*** Block opens ***

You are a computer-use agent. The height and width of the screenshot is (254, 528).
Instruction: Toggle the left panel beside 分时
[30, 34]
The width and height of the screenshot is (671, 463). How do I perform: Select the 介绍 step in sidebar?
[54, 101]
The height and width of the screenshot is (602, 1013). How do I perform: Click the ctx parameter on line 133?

*** Block closes ***
*** Block opens ***

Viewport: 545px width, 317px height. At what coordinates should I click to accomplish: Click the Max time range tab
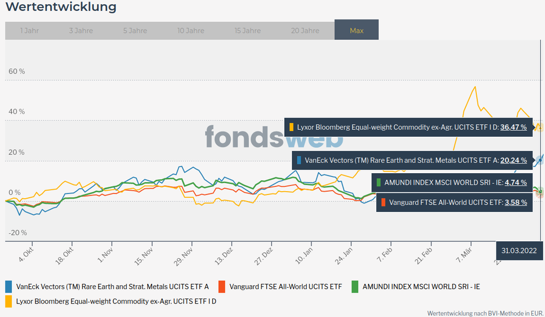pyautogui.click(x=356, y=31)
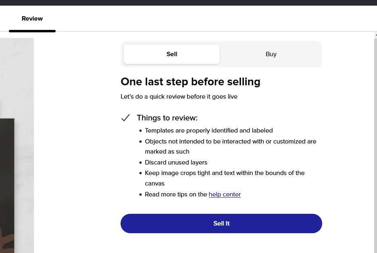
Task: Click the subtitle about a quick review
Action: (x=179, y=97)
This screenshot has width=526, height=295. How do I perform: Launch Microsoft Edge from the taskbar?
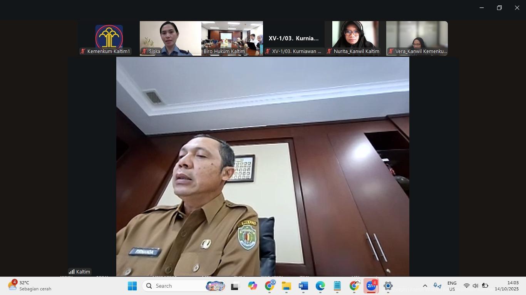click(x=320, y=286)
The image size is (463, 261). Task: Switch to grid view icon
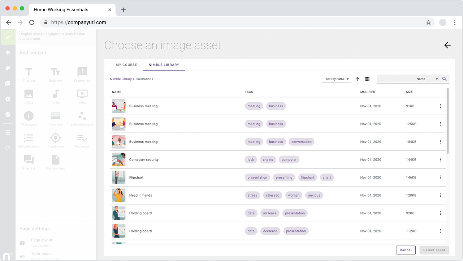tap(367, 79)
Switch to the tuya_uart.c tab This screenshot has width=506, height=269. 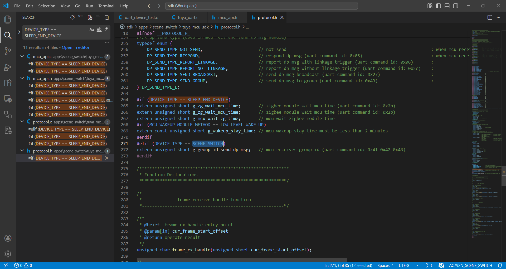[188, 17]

*** Block closes ***
*** Block opens ***

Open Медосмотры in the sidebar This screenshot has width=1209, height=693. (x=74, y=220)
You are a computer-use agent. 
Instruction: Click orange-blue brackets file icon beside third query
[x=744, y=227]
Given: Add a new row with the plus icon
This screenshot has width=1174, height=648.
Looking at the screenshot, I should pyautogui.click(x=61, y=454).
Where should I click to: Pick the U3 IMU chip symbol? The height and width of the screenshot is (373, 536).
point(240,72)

*** Block closes ***

- [WHAT YOU HAVE TO DO]:
Would you print exactly and only the lines of the material above that run from the line with "You are a computer-use agent. The" through the line with "The height and width of the screenshot is (602, 1013).", both included?

- [RESULT OF THIS EXERCISE]:
You are a computer-use agent. The height and width of the screenshot is (254, 528).
Instruction: Toggle the left panel beside 分时
[30, 34]
The width and height of the screenshot is (671, 463). How do I perform: Select the 介绍 step in sidebar?
[54, 101]
The height and width of the screenshot is (602, 1013). How do I perform: Click the ctx parameter on line 133?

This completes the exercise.